We kicked things off two weeks ago with my critical reading of sound in Lorraine Hansberry’s A Raisin in the Sun, a play about African Americans in Chicago that still rings/stings true today. Guest writer Linda O’ Keeffe took readers last week on a soundwalk of Smithfield Square in Dublin, Ireland and specifically of the Smithfield Horse Fair, in order to illustrate how urban renewal disrupts city soundscapes and how sound reclaims those spaces. Next week CFP winner Lilian Radovac will share with us a photoessay on the sound installation Megaphóne in Montreal.
Today’s post comes from regular writer Regina Bradley whose post reminds us of the recent verdict of the Michael Dunn case, the “loud music case” when he shot 17-year-old Jordan Davis at a gas station. She discusses the dichotomy of urban and suburban in the context of sound (noisy versus quiet) and hip hop.
Edited on Feb 17, 2014 at 9:35 am EST: the first published version of this post did not acknowledge Nina Sun Eidsheim as the coiner of the phrase “sonic blackness.” We have added a reference in the post to recognize the work Eidsheim has done in theorizing this concept.–Managing Editor Liana M. Silva-Ford
In a recent Chase credit card commercial a white woman pulls up to a gas station and pumps gas into her minivan while blasting loud music. Her windows rattle and the toys of her children vibrate to the beat. After pumping gas, the woman hops into her car, puts on a pair of shades, and bounces to the beat like a “cool mom.” In the context of the commercial, the white suburban mother is not threatening. The commercial reminds me that Jordan Davis’ life ended at a gas station in Jacksonville, Florida. His loud hip hop music was not cool; in fact, he and the music are perceived to be threatening.

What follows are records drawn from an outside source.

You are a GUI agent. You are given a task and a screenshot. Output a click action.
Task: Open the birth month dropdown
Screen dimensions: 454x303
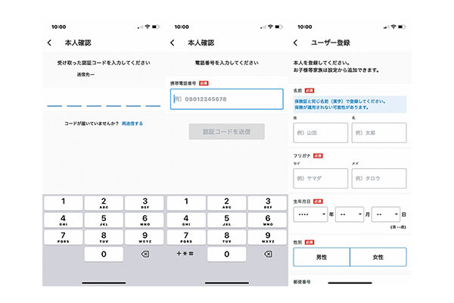point(350,214)
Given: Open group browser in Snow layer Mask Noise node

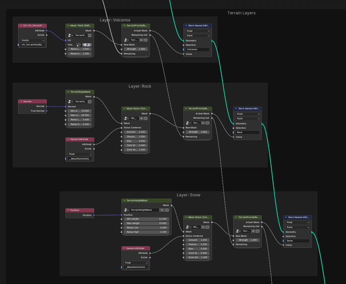Looking at the screenshot, I should (189, 227).
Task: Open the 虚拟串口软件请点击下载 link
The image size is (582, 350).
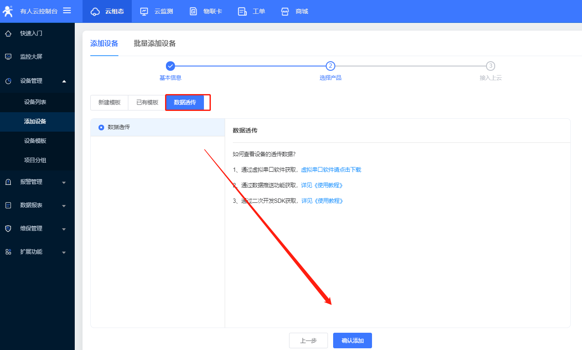Action: coord(331,170)
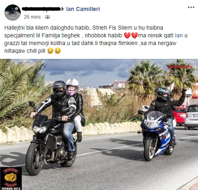Click the red car in background
The image size is (198, 190).
(x=180, y=115)
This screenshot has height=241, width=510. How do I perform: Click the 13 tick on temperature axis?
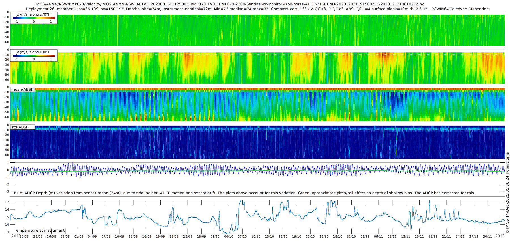pyautogui.click(x=7, y=232)
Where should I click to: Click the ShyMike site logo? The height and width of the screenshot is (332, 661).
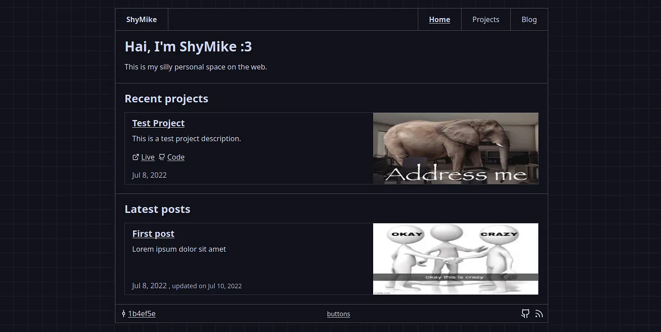click(x=141, y=19)
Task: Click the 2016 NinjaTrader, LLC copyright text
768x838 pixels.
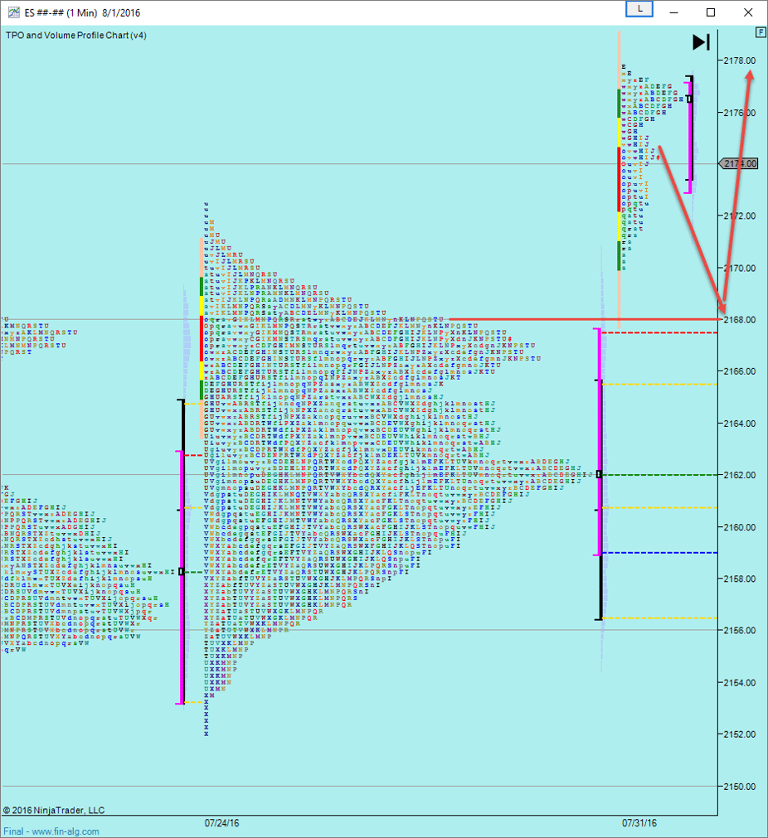Action: pos(54,810)
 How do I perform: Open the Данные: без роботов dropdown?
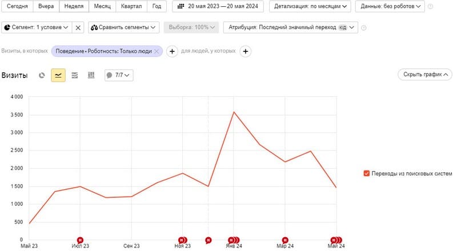click(390, 6)
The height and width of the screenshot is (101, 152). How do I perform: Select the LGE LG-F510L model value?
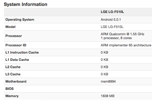(x=112, y=27)
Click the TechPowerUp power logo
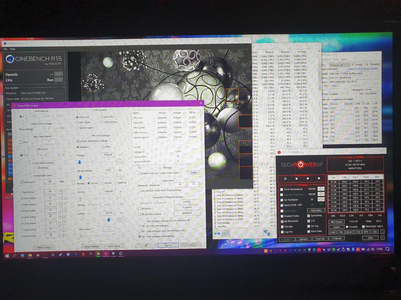Image resolution: width=401 pixels, height=300 pixels. click(300, 165)
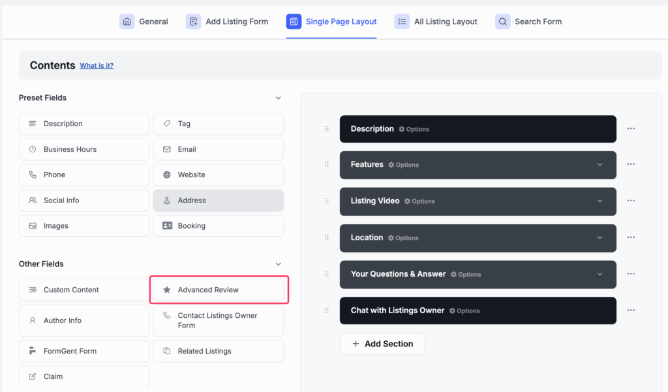The width and height of the screenshot is (668, 392).
Task: Collapse the Other Fields group
Action: [x=279, y=264]
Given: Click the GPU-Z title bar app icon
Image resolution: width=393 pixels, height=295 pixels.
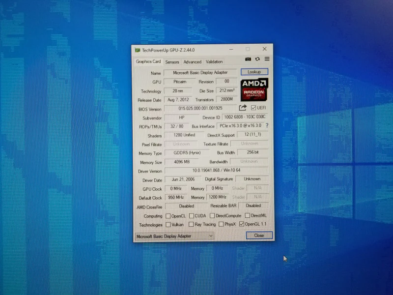Looking at the screenshot, I should (x=138, y=50).
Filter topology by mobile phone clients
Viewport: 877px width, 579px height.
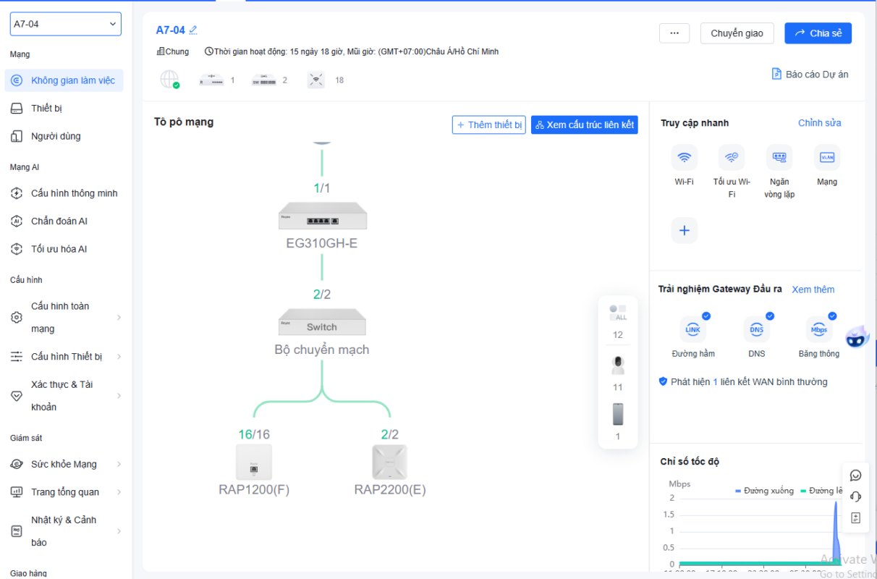[618, 414]
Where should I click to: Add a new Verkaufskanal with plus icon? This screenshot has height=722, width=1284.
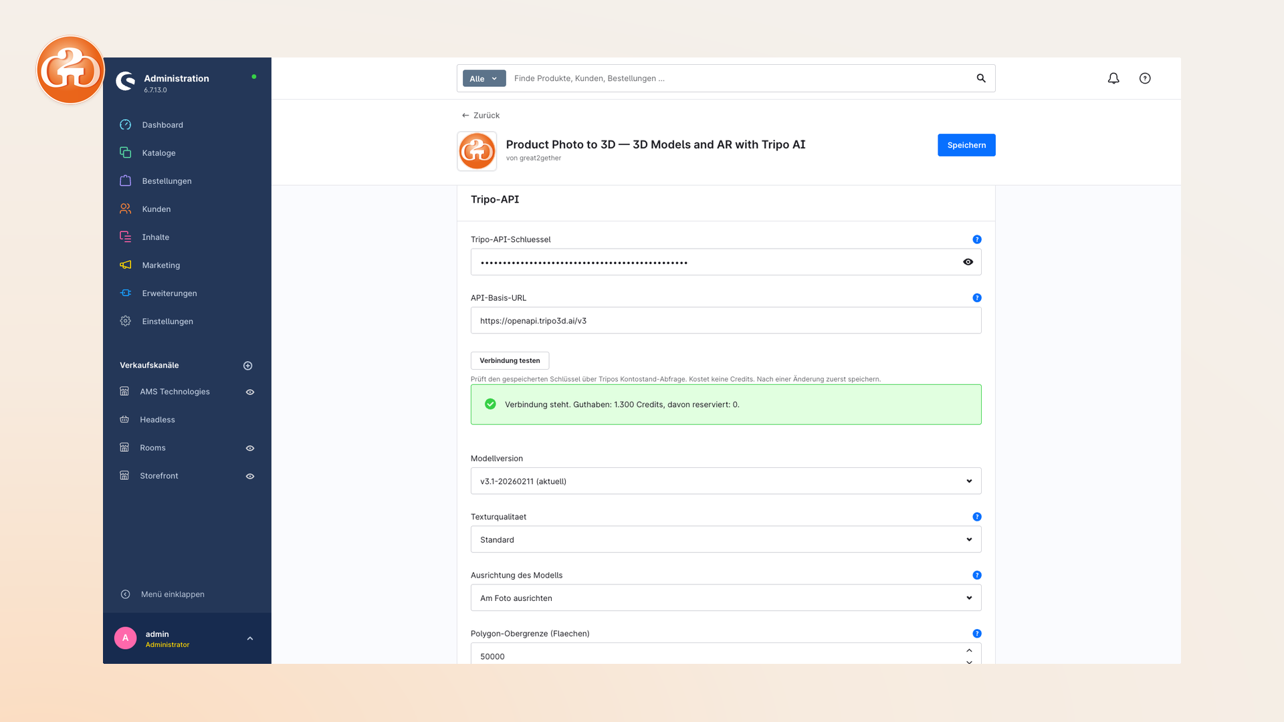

The woman in the Chase commercial borrows what is instantly recognizable as sonic black (masculine) cool. Nina Sun Eidsheim, in her article “Marian Anderson and ‘Sonic Blackness’ in American Opera”, theorizes sonic blackness as the racialization of sounds that listeners perceive to be coming from a black body. Borrowing from her concept, I extend sonic blackness as the sound that are perceived as black that enter spaces where physical blackness could be readily refused. Of particular interest for this essay is the connection between black mobility, urban space, and sound. I focus particularly on hip hop as a mobile form of sonic blackness whose origins are based in the city. Hip hop reinforces conceptualizations of contemporary blackness as urban. In this context, sonic blackness collapses the absolute binaries in which blacks are frequently forced to exist, i.e. urban and rural, working class and middle class, silence and noise. Yet when it is situated in hip hop, sonic blackness can also be considered a disruption of suburbia, a dominant trope of white privilege at the end of the 20th century. Using examples from the contemporary cartoon show The Boondocks, I posit that the show’s use of hip hop underscores how the white suburban soundscape is constructed in contrast to black urban sounds.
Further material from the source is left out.